→ PROBLEM DETAILS: Can you repeat every one of the records below word for word, with the pictures left out?

→ Rows on where the targets appear:
-*-

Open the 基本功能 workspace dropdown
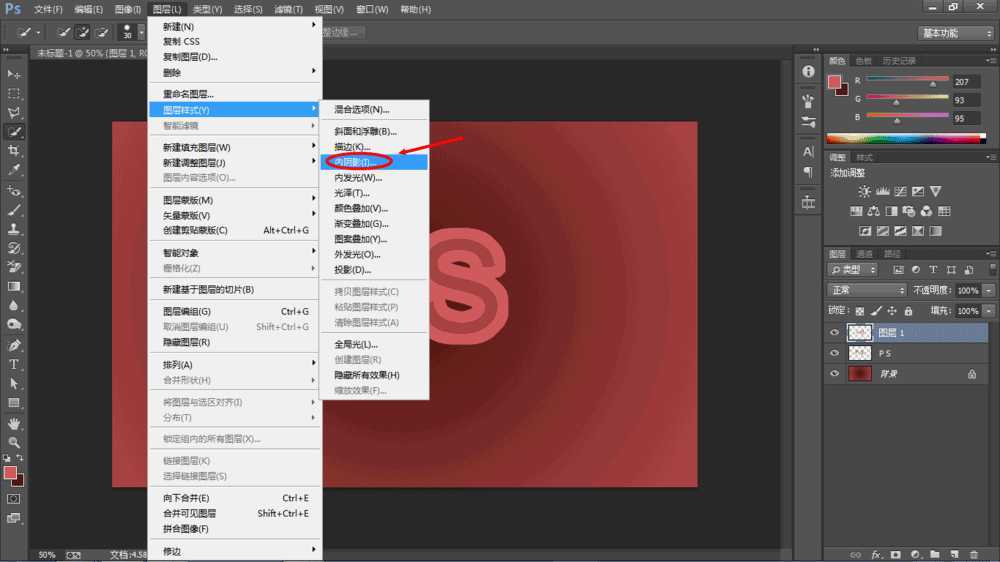 pos(953,33)
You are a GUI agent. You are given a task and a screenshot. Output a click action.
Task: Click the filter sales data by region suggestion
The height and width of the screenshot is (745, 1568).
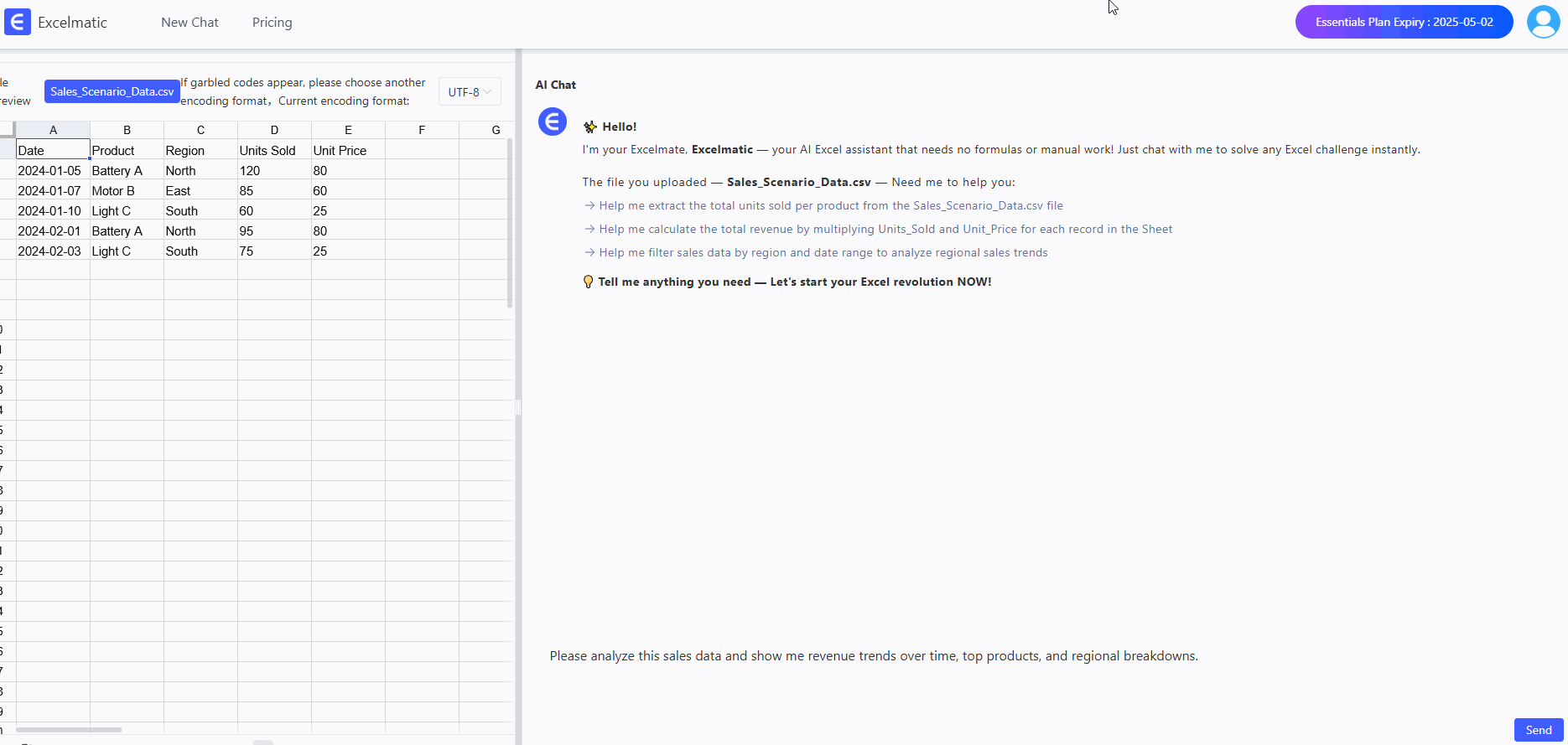tap(823, 252)
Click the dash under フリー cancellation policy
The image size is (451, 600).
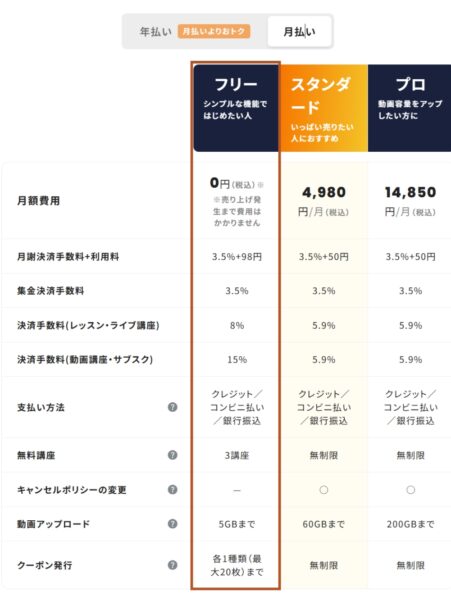click(237, 490)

-*-

→ TASK SOLUTION:
Open the 基本功能 workspace dropdown
 pos(953,33)
You are a GUI agent. You are given a task and a screenshot. Output a click action.
Task: Click the filter sales data by region suggestion
The height and width of the screenshot is (745, 1568).
tap(823, 252)
Click the dash under フリー cancellation policy
The image size is (451, 600).
click(237, 490)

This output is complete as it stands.